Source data
+--

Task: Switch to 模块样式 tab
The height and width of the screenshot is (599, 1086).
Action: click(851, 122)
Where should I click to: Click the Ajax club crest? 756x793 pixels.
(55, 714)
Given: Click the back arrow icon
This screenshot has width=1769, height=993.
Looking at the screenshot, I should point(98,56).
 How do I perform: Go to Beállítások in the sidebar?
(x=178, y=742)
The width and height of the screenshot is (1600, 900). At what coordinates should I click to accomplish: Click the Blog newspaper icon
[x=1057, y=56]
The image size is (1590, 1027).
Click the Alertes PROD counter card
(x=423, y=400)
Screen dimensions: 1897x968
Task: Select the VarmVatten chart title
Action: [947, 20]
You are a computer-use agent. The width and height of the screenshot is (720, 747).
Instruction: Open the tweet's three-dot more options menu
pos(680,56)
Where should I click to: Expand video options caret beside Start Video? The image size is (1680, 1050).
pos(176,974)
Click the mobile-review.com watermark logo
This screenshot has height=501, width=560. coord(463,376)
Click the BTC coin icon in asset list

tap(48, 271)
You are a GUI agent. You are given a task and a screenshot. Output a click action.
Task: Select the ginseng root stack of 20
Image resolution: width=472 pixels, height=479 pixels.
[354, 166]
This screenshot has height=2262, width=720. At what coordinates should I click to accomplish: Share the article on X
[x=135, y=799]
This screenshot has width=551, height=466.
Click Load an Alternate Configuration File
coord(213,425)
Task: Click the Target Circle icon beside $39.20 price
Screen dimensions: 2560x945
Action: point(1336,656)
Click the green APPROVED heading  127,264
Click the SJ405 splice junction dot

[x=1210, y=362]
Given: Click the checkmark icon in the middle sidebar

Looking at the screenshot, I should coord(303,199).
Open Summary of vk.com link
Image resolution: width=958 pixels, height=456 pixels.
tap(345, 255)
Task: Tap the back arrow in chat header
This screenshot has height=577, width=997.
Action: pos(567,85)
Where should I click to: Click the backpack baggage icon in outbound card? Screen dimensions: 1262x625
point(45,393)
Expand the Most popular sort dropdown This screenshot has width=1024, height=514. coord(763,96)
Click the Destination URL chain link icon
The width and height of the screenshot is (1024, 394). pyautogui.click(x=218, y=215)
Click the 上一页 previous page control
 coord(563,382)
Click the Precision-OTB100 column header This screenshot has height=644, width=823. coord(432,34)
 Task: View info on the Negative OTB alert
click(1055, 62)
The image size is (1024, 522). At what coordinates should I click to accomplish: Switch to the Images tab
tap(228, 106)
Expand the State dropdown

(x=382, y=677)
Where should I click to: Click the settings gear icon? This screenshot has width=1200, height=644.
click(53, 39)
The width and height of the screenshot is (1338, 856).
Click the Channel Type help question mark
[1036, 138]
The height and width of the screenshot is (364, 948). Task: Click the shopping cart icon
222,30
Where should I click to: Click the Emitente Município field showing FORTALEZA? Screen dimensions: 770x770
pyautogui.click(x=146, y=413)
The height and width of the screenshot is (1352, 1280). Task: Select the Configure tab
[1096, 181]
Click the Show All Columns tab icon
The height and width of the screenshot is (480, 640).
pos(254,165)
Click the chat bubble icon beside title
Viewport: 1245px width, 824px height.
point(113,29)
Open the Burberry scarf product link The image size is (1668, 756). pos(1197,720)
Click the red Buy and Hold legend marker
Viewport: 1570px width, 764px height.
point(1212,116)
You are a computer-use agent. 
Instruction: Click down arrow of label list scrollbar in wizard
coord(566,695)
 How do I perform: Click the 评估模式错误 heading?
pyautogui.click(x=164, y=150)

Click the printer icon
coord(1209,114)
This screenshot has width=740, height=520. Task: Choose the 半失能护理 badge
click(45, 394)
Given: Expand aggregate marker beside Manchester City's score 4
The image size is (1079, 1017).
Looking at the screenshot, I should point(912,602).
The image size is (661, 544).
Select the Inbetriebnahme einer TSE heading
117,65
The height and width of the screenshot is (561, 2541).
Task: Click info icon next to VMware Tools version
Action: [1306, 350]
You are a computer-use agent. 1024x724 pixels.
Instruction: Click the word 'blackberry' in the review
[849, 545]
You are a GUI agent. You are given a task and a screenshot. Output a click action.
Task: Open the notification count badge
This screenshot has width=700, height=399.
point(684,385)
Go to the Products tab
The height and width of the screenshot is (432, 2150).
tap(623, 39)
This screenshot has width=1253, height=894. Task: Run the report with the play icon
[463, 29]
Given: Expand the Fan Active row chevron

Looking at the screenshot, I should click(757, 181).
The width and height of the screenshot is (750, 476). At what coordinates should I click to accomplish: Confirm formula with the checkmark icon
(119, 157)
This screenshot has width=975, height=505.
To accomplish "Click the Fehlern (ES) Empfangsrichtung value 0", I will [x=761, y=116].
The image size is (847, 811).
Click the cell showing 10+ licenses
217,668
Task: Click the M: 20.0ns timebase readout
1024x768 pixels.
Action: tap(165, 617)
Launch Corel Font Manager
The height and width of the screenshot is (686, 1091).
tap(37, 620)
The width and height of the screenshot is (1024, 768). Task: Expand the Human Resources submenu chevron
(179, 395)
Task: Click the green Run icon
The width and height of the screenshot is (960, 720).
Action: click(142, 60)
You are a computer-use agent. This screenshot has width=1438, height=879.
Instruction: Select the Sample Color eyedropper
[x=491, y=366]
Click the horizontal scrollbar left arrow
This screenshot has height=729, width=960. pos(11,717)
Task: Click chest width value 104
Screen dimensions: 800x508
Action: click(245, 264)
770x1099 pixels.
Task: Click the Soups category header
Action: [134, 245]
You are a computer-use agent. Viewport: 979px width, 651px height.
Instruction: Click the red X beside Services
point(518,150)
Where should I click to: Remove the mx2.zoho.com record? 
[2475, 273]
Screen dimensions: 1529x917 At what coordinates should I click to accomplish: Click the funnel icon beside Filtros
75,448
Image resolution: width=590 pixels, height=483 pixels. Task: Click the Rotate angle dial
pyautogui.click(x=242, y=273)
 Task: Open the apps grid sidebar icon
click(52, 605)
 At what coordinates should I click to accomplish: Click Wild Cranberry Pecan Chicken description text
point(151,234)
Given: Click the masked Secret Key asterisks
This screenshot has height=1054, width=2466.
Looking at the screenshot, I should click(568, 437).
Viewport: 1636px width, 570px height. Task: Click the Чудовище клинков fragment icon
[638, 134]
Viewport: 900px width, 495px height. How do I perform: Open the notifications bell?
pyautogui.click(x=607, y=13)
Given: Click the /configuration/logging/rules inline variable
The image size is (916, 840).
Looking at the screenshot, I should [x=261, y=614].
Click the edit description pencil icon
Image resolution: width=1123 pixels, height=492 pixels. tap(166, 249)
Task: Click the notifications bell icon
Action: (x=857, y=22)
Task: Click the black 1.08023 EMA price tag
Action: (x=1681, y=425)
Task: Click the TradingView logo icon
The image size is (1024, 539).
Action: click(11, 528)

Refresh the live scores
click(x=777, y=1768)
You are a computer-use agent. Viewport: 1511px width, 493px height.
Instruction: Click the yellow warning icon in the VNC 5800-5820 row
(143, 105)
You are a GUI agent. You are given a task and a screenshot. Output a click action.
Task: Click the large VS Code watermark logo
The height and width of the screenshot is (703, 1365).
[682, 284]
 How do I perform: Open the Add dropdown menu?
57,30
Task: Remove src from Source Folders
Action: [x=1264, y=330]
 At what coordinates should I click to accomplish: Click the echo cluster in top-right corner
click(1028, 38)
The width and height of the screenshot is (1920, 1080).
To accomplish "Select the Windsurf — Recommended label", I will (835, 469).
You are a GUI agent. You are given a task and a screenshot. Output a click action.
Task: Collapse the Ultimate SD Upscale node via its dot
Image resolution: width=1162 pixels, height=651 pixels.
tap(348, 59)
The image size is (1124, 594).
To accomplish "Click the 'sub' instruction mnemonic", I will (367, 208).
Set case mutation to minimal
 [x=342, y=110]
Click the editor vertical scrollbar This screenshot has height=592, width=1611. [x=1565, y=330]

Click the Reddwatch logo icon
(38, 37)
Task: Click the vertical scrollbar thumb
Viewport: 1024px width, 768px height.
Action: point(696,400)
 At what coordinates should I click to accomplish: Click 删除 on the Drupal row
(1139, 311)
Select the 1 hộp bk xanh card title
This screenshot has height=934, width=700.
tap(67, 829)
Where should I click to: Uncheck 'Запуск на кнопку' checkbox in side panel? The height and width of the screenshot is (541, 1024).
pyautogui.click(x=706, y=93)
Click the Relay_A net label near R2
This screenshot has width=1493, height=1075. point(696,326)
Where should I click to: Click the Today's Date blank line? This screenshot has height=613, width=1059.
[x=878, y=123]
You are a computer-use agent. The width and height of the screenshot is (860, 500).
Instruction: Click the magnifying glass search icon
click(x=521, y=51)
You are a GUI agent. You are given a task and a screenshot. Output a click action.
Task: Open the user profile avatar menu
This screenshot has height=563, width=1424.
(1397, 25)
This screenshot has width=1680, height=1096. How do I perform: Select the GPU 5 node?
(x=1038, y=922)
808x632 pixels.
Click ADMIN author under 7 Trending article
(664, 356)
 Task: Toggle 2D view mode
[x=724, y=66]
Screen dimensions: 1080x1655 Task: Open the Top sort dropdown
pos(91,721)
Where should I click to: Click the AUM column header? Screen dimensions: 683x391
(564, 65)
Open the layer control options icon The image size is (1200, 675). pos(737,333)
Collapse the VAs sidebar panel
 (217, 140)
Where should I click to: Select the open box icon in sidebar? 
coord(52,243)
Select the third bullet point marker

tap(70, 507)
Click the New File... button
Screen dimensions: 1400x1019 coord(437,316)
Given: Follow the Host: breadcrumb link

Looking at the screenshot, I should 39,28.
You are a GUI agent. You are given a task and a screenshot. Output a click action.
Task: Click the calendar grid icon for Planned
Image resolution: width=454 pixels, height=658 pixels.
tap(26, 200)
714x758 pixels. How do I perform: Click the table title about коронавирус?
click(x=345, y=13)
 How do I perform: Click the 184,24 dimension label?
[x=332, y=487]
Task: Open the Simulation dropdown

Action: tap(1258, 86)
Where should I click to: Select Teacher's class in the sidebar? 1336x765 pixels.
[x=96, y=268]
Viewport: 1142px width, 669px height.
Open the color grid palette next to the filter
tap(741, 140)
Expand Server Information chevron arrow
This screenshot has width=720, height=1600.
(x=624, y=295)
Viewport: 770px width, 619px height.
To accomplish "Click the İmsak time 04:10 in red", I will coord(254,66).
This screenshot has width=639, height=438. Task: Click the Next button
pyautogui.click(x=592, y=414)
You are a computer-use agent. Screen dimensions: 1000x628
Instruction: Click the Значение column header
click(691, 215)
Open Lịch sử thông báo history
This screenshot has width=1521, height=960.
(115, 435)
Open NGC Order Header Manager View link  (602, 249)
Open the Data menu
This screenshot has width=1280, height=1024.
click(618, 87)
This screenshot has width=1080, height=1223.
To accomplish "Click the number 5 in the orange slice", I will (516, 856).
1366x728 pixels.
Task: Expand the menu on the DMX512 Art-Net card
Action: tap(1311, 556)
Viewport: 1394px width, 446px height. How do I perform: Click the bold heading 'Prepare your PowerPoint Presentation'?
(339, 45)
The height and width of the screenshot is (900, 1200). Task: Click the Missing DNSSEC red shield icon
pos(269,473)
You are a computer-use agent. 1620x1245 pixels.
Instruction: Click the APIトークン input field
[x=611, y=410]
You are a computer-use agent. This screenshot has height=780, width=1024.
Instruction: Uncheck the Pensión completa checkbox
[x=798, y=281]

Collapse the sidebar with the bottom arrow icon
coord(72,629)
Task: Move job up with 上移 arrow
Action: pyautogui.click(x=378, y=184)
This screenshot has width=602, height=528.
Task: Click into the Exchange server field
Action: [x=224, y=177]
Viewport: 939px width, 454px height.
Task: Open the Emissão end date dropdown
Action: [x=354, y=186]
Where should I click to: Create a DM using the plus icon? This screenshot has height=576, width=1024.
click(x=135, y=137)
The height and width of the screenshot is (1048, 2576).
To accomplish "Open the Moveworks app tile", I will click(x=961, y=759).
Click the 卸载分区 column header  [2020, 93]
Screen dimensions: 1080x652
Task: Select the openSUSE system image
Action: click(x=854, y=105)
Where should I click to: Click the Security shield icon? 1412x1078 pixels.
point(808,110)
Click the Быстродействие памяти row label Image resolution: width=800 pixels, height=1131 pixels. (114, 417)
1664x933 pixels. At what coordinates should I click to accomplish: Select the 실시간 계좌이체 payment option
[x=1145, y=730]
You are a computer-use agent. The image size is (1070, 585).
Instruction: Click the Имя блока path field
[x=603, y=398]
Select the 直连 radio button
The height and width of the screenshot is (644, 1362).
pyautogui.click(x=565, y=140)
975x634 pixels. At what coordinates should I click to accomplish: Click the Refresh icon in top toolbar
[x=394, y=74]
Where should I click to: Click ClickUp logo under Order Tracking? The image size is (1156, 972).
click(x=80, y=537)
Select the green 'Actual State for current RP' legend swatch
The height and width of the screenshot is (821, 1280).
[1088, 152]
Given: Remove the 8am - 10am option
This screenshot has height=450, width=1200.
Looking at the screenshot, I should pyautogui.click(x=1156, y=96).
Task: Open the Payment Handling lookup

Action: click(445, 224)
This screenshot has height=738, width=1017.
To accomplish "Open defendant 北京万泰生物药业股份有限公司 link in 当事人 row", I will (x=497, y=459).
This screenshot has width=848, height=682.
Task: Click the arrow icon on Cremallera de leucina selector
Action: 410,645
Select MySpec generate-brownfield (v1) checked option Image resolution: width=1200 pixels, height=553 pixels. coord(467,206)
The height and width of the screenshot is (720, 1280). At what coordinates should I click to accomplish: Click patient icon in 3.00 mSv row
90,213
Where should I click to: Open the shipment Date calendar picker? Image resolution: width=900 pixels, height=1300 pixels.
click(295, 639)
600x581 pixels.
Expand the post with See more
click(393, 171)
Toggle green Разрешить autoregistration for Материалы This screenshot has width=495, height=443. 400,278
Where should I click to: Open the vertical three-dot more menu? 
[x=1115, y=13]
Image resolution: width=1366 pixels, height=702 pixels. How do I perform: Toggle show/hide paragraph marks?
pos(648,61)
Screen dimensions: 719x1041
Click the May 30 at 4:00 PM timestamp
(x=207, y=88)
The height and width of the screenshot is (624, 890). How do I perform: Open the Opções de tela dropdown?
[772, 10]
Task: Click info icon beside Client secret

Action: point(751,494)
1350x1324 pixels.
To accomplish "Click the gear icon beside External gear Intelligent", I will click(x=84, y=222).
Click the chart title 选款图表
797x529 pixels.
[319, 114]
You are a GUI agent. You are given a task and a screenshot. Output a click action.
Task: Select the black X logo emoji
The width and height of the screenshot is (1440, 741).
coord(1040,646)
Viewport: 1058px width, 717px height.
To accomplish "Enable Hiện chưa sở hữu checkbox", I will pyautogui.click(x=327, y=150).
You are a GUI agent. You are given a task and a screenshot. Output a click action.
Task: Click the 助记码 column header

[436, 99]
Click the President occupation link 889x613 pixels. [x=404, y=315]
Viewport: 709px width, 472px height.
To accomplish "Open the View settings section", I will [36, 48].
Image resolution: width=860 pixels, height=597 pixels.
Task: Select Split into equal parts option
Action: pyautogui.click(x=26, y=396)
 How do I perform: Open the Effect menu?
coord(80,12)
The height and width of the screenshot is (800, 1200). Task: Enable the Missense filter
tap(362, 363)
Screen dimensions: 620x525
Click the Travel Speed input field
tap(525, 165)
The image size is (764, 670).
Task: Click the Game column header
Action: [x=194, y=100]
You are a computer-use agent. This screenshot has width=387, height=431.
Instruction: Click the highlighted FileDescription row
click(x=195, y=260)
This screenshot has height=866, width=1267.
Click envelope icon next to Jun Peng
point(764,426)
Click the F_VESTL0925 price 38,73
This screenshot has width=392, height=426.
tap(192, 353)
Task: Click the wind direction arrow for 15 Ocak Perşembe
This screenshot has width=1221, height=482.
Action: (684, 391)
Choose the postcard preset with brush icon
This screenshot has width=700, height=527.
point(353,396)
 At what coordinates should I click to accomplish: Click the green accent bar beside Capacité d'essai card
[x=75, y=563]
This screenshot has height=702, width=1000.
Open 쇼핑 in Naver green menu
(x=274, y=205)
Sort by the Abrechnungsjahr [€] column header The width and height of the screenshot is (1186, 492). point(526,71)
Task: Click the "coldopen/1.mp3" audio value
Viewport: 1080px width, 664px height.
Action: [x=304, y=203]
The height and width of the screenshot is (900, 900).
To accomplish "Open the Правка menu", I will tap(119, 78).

+--

Exercise brief:
Above are the entries; count how many of their lines contain the word "value" and give only that number.

Task output:
3